Der Protest steht auch im Zusammenhang mit den wöchentlichen, gegen die Justizreform der Regierung gerichteten Protesten. Seit Jahresbeginn demonstrieren Menschen aus dem gesamten gesellschaftlichen Spektrum Woche für Woche für Demokratie. Die Proteste richten sich insbesondere gegen die Pläne der rechtsreligiösen Regierung von Ministerpräsident Benjamin Netanjahu zum Umbau der Justiz. Diese zielen darauf ab, die Befugnisse der Justiz und des Obersten Gerichts einzuschränken und die Stellung des Parlaments und des Ministerpräsidenten zu stärken.

Ende Juli verabschiedete das israelische Parlament mit den Stimmen aller 64 Abgeordneten der Regierungsmehrheit die sogenannte Angemessenheitsklausel. Sie nimmt dem Obersten Gericht fortan die Möglichkeit, Regierungsentscheidungen als "unangemessen" einzustufen und sie außer Kraft zu setzen.

Kritiker fürchten infolge der Schwächung der Justiz um die Demokratie in Israel. Sie sehen zudem den liberalen Charakter des Landes in Gefahr.
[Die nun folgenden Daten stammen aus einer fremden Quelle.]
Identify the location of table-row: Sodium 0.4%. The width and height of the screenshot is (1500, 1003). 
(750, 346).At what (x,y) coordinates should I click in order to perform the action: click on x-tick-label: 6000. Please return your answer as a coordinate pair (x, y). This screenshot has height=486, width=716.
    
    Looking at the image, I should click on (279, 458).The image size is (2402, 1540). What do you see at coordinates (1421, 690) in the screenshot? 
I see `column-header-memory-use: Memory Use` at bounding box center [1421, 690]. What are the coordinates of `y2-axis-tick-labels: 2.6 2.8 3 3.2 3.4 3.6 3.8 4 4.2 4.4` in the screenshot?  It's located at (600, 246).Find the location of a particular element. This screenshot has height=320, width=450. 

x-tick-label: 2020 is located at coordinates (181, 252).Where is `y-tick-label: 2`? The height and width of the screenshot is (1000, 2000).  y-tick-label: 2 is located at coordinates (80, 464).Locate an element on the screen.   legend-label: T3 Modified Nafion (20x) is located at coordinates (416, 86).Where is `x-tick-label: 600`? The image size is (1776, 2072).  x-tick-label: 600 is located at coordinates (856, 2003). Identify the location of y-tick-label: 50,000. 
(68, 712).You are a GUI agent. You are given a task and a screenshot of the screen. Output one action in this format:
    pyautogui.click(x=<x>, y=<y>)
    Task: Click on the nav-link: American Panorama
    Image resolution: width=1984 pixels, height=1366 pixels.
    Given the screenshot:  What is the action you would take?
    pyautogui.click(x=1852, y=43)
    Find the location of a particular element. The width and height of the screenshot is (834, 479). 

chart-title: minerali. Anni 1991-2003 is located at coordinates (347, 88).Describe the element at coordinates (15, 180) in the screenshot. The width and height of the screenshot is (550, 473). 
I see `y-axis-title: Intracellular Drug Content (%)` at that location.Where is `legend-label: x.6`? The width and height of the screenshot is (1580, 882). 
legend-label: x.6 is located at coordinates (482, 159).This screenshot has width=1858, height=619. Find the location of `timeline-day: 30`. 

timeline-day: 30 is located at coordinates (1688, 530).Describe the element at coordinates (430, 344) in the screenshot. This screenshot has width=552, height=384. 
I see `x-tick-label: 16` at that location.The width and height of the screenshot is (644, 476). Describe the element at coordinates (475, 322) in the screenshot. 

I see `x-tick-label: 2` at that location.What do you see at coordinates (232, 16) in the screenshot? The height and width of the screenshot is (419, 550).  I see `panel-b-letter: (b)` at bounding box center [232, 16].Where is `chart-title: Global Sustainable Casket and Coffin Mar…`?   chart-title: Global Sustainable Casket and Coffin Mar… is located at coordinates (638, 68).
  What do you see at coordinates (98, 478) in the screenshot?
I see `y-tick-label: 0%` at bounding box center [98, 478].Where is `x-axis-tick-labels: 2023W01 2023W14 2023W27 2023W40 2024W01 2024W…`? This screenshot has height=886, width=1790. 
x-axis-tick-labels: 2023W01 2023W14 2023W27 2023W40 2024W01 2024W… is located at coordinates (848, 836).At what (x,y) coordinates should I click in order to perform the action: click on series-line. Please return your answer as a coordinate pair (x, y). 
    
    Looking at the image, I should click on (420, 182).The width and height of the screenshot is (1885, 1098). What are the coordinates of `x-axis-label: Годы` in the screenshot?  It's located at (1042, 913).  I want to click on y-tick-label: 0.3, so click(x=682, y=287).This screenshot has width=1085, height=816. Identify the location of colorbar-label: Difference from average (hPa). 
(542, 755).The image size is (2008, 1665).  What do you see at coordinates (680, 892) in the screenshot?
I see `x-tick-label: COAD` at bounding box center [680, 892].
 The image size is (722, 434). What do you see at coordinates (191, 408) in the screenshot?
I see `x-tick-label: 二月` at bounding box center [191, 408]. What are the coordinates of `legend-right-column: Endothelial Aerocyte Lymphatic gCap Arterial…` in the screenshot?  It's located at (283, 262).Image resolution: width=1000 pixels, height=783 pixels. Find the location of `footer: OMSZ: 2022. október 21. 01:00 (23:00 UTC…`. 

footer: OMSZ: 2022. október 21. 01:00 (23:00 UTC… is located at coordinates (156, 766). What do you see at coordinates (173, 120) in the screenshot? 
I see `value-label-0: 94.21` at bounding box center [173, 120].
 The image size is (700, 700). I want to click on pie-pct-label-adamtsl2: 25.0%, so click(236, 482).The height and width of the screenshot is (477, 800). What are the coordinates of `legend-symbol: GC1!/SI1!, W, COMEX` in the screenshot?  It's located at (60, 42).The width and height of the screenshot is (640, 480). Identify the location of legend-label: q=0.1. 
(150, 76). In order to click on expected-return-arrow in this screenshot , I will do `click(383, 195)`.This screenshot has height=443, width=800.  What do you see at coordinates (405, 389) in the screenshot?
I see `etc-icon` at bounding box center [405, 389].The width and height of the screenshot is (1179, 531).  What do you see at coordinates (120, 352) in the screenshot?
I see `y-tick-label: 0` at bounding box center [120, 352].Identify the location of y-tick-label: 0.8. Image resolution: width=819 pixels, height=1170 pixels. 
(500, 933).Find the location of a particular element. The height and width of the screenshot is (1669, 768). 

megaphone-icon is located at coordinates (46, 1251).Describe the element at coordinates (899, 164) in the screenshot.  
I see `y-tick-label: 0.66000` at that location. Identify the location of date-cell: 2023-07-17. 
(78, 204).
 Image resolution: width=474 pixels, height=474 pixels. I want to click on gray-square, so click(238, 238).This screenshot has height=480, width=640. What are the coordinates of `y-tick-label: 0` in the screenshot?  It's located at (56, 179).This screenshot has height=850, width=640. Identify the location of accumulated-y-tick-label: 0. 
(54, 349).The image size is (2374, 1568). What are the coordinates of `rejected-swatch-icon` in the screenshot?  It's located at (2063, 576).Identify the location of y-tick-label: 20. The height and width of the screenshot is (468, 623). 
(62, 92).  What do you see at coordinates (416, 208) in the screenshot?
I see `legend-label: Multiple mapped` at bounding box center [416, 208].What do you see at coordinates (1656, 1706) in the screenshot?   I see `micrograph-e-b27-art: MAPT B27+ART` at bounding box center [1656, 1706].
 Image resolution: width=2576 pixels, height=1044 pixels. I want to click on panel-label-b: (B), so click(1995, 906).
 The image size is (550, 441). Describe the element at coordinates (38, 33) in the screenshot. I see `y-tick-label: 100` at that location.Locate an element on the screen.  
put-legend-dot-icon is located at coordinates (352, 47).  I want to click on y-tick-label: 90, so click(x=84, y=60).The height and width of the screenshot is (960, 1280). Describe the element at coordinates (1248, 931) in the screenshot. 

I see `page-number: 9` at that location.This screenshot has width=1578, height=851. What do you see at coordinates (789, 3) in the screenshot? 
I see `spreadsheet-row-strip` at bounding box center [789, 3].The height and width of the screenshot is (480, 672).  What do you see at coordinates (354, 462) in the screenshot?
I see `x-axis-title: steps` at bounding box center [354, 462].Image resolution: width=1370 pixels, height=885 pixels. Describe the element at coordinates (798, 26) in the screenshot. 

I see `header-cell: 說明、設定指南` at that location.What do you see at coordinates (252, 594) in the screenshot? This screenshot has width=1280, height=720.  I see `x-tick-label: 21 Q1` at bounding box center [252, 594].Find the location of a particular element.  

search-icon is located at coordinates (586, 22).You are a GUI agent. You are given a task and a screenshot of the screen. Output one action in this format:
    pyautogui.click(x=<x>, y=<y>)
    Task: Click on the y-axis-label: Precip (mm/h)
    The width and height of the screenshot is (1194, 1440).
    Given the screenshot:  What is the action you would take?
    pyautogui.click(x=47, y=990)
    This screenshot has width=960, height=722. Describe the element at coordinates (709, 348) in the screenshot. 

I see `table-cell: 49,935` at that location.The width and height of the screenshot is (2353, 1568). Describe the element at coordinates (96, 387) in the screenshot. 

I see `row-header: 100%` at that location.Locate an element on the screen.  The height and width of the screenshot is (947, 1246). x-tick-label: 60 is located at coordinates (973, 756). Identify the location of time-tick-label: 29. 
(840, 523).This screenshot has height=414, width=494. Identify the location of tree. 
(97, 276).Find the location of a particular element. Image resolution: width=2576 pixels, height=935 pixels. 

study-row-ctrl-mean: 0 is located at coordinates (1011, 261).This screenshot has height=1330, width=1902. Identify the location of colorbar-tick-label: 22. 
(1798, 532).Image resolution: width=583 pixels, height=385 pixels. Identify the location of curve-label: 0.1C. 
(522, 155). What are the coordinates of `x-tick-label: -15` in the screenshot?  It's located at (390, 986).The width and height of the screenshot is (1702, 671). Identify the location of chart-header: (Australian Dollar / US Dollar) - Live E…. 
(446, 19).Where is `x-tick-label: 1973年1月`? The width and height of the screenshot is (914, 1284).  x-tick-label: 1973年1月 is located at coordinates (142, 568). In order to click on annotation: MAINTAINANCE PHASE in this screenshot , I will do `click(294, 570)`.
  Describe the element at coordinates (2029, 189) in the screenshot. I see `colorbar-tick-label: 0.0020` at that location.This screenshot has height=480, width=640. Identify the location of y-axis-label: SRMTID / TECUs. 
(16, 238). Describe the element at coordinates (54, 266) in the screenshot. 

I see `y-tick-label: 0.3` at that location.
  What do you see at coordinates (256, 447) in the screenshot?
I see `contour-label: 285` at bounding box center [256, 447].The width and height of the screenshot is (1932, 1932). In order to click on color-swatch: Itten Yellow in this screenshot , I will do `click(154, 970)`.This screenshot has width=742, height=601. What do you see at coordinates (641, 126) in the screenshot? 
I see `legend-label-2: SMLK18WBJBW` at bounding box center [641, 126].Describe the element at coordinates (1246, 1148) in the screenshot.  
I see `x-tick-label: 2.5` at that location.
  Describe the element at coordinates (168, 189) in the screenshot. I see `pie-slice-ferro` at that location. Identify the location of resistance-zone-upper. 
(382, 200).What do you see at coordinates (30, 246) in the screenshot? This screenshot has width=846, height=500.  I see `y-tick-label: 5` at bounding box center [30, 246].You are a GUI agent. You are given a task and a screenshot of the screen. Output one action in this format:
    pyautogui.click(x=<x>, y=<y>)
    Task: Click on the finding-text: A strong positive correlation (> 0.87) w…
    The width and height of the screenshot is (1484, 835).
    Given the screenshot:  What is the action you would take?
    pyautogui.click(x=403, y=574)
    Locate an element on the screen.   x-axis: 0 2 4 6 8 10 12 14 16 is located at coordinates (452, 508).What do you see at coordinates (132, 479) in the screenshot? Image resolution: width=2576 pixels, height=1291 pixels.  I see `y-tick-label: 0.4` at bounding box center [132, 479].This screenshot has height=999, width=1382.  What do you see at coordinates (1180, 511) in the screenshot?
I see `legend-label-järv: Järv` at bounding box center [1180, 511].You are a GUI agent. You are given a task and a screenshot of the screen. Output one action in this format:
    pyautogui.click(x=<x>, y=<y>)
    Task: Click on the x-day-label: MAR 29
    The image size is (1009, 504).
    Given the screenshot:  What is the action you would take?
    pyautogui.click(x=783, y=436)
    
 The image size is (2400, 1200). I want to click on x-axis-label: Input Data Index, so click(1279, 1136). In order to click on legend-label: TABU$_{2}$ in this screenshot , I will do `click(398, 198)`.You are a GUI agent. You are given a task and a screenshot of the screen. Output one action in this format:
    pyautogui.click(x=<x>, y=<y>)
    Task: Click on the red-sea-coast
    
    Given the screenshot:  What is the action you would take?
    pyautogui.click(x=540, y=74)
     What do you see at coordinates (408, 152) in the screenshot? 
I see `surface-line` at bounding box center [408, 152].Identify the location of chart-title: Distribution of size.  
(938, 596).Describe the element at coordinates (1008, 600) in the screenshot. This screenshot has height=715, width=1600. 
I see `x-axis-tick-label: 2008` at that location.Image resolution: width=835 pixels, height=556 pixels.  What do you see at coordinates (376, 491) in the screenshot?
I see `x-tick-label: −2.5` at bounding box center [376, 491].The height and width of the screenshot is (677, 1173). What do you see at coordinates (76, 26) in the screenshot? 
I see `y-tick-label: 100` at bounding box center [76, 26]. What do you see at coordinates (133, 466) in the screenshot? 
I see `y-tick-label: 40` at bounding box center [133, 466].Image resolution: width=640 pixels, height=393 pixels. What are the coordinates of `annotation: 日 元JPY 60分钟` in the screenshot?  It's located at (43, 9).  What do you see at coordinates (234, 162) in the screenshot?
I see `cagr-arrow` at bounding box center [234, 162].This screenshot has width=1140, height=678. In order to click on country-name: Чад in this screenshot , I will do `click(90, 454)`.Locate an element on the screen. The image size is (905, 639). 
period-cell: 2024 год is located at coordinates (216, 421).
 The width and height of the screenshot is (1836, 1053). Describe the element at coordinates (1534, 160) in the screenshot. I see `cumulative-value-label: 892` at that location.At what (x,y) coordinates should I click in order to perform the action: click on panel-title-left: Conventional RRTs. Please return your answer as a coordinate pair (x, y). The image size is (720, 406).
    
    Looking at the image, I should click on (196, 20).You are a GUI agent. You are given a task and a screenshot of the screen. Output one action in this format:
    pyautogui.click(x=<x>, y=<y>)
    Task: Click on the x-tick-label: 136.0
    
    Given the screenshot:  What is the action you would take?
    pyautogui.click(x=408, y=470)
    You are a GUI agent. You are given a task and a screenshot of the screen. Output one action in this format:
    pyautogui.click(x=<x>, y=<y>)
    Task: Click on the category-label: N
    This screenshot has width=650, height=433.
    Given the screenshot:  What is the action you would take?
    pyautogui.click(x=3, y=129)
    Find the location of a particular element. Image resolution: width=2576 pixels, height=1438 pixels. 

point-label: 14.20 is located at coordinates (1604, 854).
Netanjahus Regierungskoalition, der neben rechtsextremen auch ultraorthodoxe jüdische Parteien angehören, begründet die Reform mit einer Wiederherstellung des Gleichgewichts bei der Gewaltenteilung.

Die Reform spaltet die israelische Bevölkerung. Die wöchentlichen Proteste haben sich mittlerweile zur größten Protestbewegung der israelischen Geschichte entwickelt. Demonstriert wird in zahlreichen Städten, auch in Jerusalem. Tel Aviv ist dabei Hauptschauplatz der Proteste.